Submitted photo
Retired U.S. Army Lt. Col. Michael Tachias, left, congratulates Ajmal Myakhel, right, on his graduation from boot camp in 2008. Myakhel was one of several Afghan men and women who served as interpreters for Tachias and his soldiers in Afghanistan.

 

As the world watches the chaos and violence that has come in the wake of the withdrawal of U.S. troops in Afghanistan, a Bosque Farms resident remembers promises he made more than a decade ago.

Retired U.S. Army Lt. Col. Michael Tachias served for more than three decades, saying he was very blessed in his career and met a lot of wonderful people, including Afghan citizens who served as interpreters for him and his troops.

From 2008 to 2010, Tachias — who retired in 2013 — ran the Army’s interpreter program for linguists in Afghanistan and Iraq. He was in charge of everything from training to recruiting to vetting linguists to work with U.S. troops.

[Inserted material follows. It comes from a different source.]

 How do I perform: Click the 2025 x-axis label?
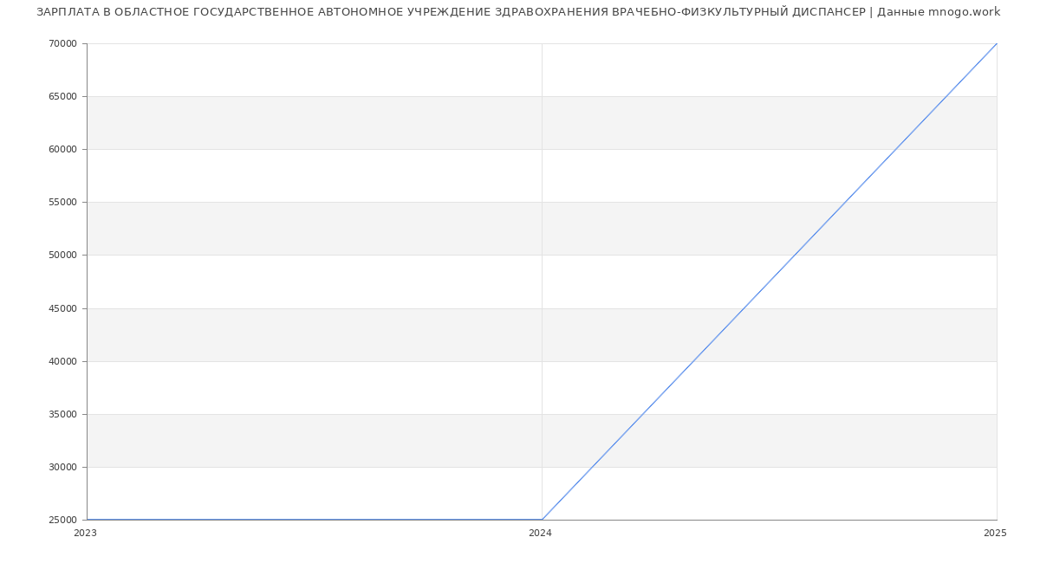pos(995,534)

“The interpreter program is designed for the military to be able to interact with the locals,” Tachias said. “Everybody thinks everyone there speaks one language, but there’s so many dialects in Afghanistan, such as Pashto, Dari, Uzbek.”

With the need for linguists and interpreters capable of speaking several local dialects, Tachias said, the program began recruiting Afghan citizens.

“Basically, these guys were like our scouts, our intel guys. They told us how things functioned in certain areas, what the threat levels were in places,” he said.

Local interpreters and linguists assisted U.S. troops in the ongoing fight against the Taliban, an extremist Islamic movement that ruled Afghanistan until it was ousted by a U.S. led coalition after the Sept. 11, 2001, attacks on the World Trade Center in New York City and the Pentagon.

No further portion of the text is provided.